The root of the problem lies in the initialize method. In the bad initialization tx the _commitedRoot was sent as 0x00. This causes the confirmAt[0x00] value to be 1.
function initialize(uint32 _remoteDomain, address _updater, bytes32 _committedRoot, uint256 _optimisticSeconds) public initializer {
__NomadBase_initialize(_updater);
// set storage variables
entered = 1;
remoteDomain = _remoteDomain;
committedRoot = _committedRoot;
// pre-approve the committed root.
confirmAt[_committedRoot] = 1;
_setOptimisticTimeout(_optimisticSeconds);
}
So far, there are no obvious issues. The problem is apparent when you check the process and acceptableRoot methods: sending an arbitrary message results in a call to acceptableRoot(messages[_messageHash]). If the message is not in the messages map (ie: it has not been processed before), this triggers a call with to acceptableRoot(0x00).
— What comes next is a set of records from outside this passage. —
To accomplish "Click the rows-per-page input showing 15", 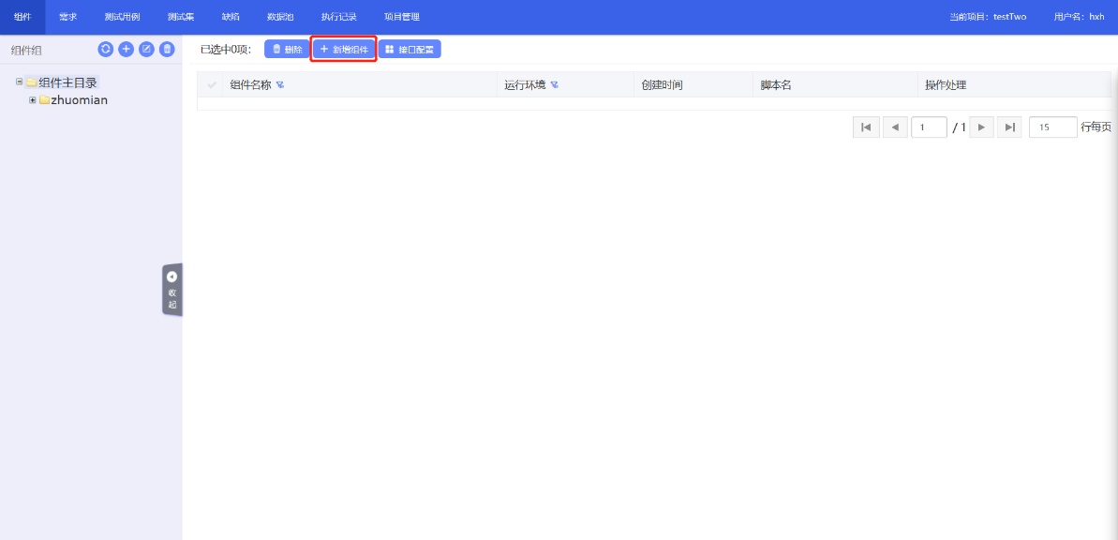I will coord(1052,128).
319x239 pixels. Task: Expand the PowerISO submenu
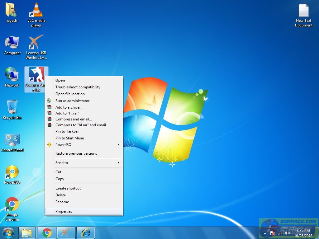[x=84, y=145]
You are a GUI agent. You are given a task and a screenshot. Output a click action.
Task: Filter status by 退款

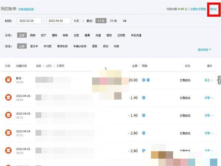pyautogui.click(x=95, y=46)
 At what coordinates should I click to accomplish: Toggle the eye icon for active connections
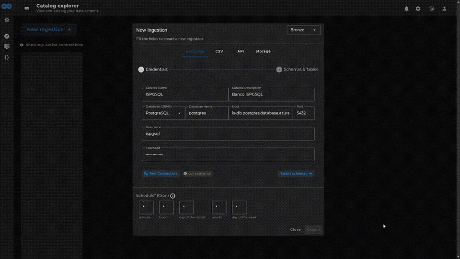[22, 45]
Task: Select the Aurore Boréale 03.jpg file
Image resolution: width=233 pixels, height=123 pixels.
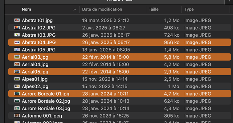Action: point(46,108)
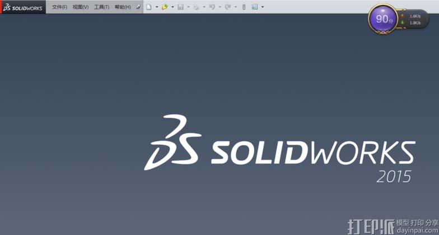Viewport: 439px width, 235px height.
Task: Open the 帮助(H) menu
Action: click(x=122, y=7)
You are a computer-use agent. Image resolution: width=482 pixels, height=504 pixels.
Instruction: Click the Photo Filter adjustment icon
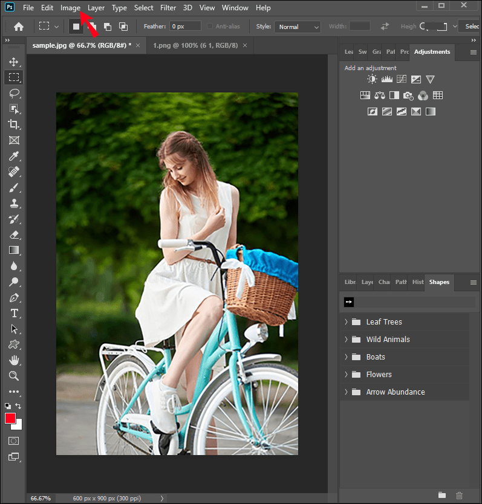pyautogui.click(x=408, y=95)
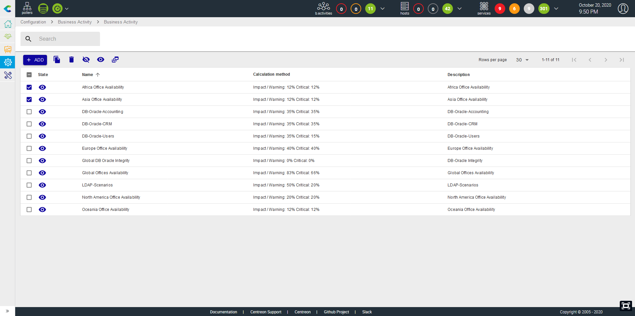This screenshot has height=316, width=635.
Task: Click the mass change icon in toolbar
Action: 115,60
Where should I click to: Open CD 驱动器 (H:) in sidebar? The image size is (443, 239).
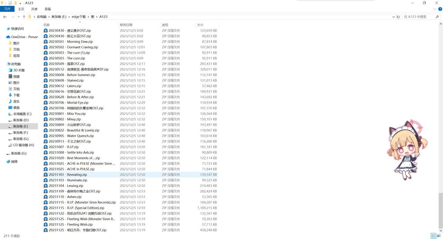point(24,145)
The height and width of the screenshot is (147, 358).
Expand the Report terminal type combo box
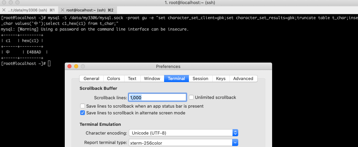point(235,143)
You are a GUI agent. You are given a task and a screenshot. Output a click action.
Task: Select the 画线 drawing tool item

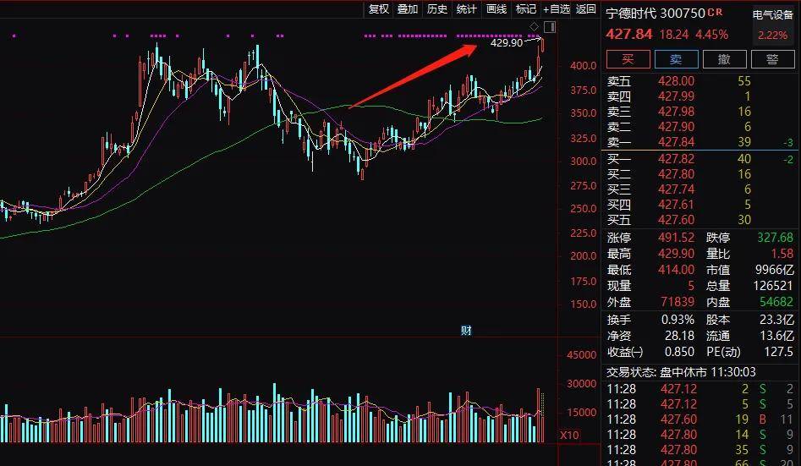coord(496,9)
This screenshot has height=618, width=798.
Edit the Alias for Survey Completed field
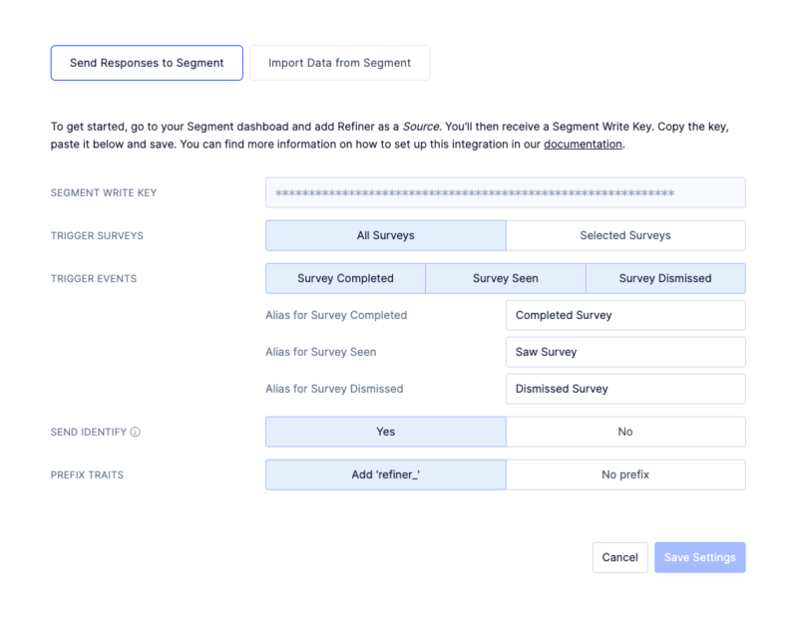[625, 315]
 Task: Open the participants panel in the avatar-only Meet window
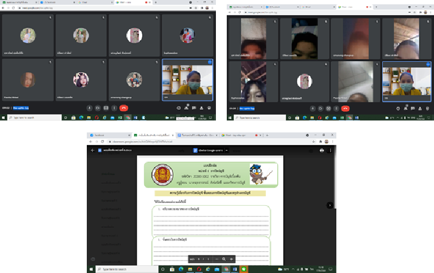187,108
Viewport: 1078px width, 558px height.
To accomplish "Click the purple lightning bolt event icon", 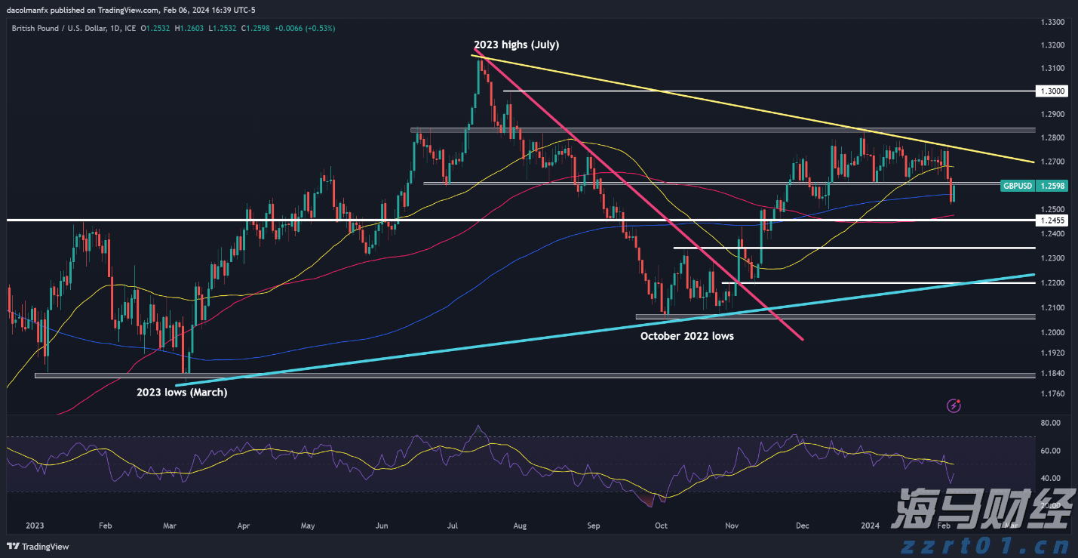I will 954,405.
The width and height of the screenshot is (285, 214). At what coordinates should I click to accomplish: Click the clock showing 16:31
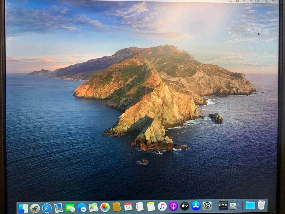tap(257, 2)
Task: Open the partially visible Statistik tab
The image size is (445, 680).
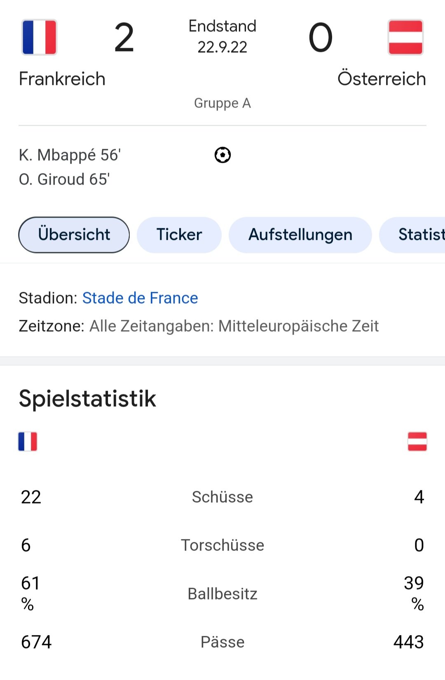Action: (x=412, y=235)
Because the update set confirmAt[0x00] at 1, this will end up giving true for all messages! So anyone can send any message to process and get it approved by the contract.
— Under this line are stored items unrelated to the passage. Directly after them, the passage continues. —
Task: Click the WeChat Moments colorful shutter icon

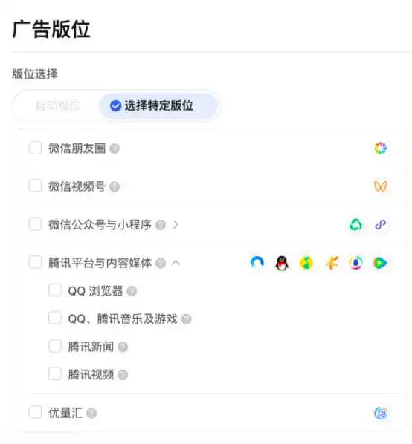Action: pos(380,148)
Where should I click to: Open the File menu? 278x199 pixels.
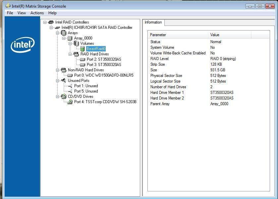(x=10, y=13)
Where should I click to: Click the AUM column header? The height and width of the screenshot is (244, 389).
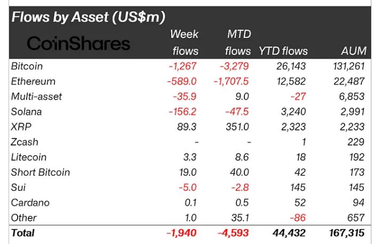(x=353, y=51)
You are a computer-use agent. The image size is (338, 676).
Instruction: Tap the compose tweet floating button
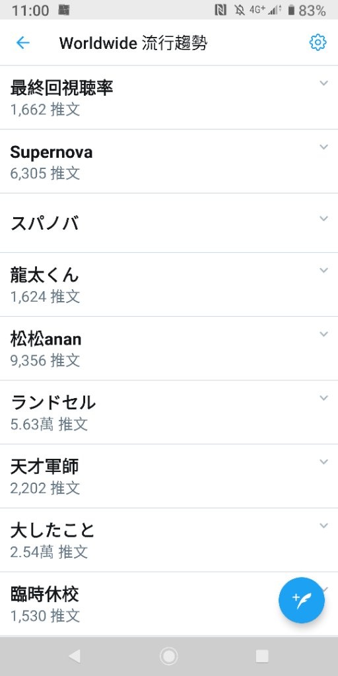(301, 599)
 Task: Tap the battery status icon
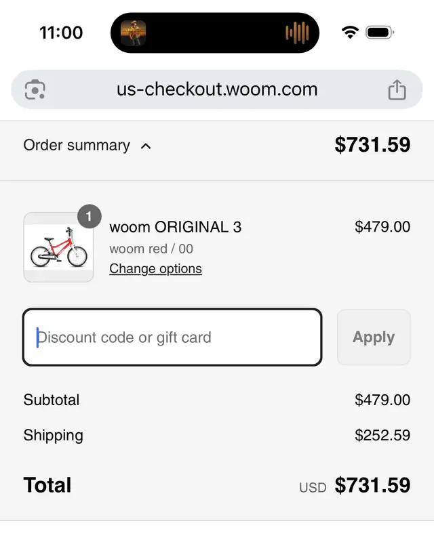380,33
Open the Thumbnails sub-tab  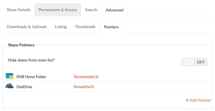point(85,27)
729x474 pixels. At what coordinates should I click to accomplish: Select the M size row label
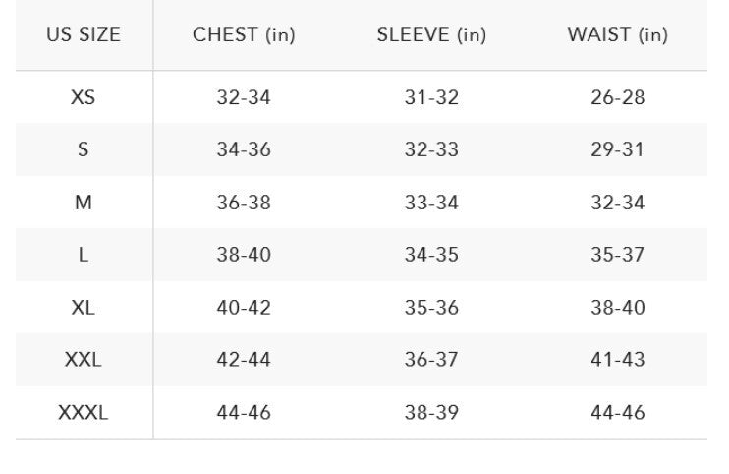(84, 203)
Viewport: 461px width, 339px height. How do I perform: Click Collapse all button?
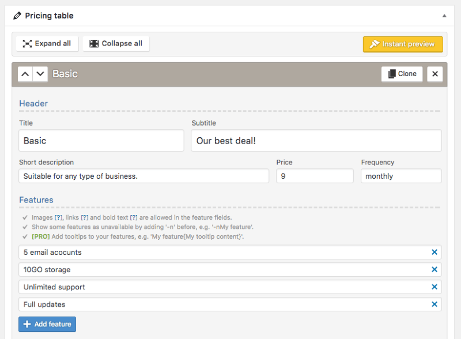point(116,44)
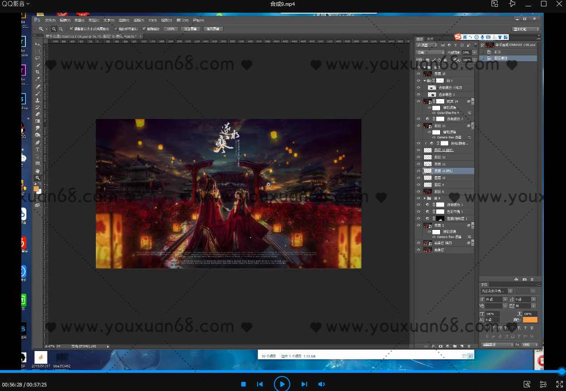Skip to the previous video

tap(260, 384)
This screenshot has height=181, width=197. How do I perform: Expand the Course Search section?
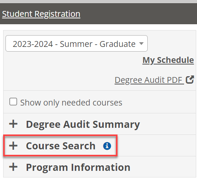[x=99, y=145]
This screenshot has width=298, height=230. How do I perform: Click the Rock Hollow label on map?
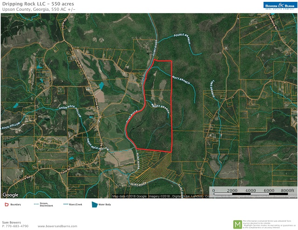[12, 127]
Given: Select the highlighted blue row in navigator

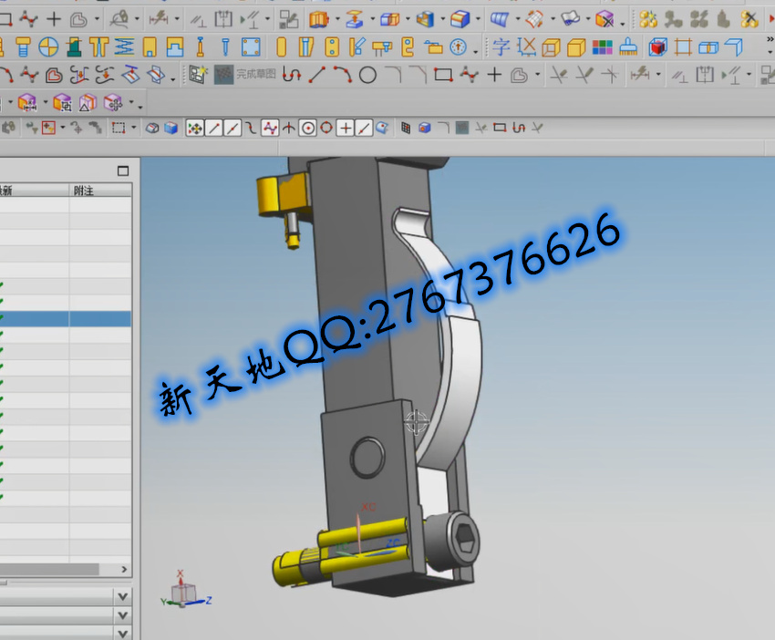Looking at the screenshot, I should click(66, 319).
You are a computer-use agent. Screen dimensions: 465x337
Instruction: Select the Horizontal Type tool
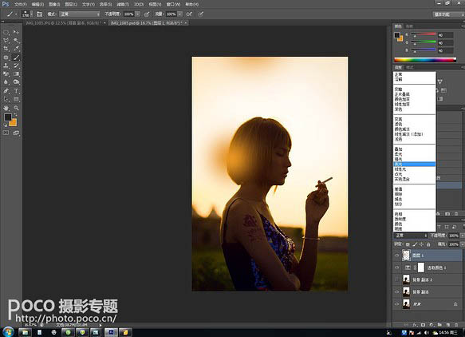point(16,91)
function process(bytes memory _message) public returns (bool _success) {
// ensure message was meant for this domain
bytes29 _m = _message.ref(0);
require(_m.destination() == localDomain, "!destination");
// ensure message has been proven
bytes32 _messageHash = _m.keccak();
require(acceptableRoot(messages[_messageHash]), "!proven");
// check re-entrancy guard
require(entered == 1, "!reentrant");
entered = 0;
// update message status as processed
messages[_messageHash] = LEGACY_STATUS_PROCESSED;
// call handle function
IMessageRecipient(_m.recipientAddress()).handle(
_m.origin(),
_m.nonce(),
_m.sender(),
_m.body().clone()
);
// emit process results
emit Process(_messageHash, true, "");
// reset re-entrancy guard
entered = 1;
// return true
return true;
}
function acceptableRoot(bytes32 _root) public view returns (bool) {
// this is backwards-compatibility for messages proven/processed
// under previous versions
if (_root == LEGACY_STATUS_PROVEN) return true;
if (_root == LEGACY_STATUS_PROCESSED) return false;
uint256 _time = confirmAt[_root];
if (_time == 0) {
return false;
}
return block.timestamp >= _time;
}
- Make sure that initializers uphold invariants. In this case, a
require(_committedRoot != 0) would have prevented the attack.